Top of Data records

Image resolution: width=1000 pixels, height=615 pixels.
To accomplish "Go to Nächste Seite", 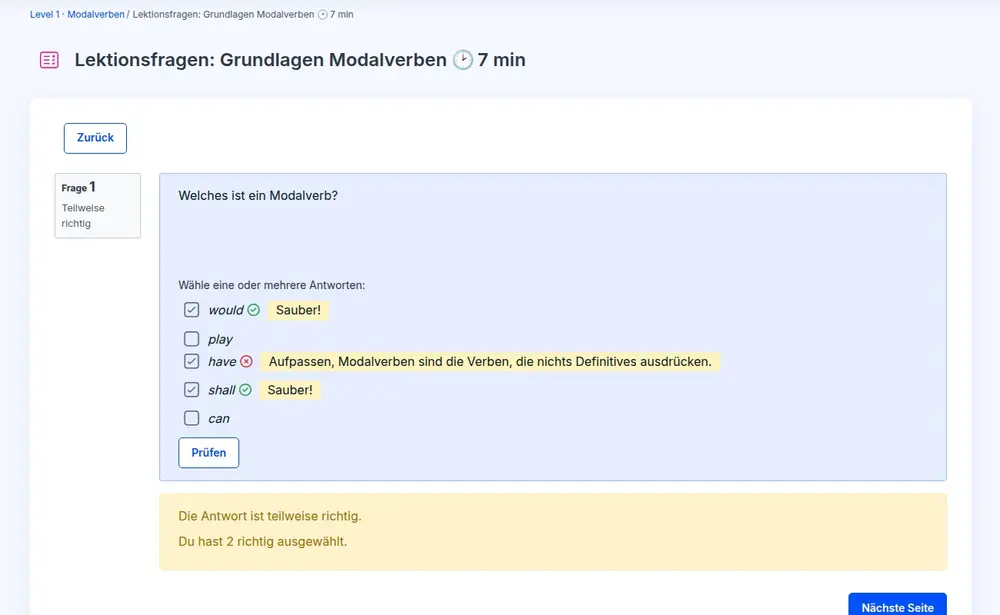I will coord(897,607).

Bottom of Data records
Top of Data records

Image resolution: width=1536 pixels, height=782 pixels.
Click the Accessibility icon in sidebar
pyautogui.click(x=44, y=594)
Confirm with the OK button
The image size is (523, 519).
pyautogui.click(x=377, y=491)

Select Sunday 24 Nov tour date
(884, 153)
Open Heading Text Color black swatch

Bottom of Data records

### What is being asked
Across the records above, count each line that holds the word "resolution" and give only the resulting number.

### Answer section
2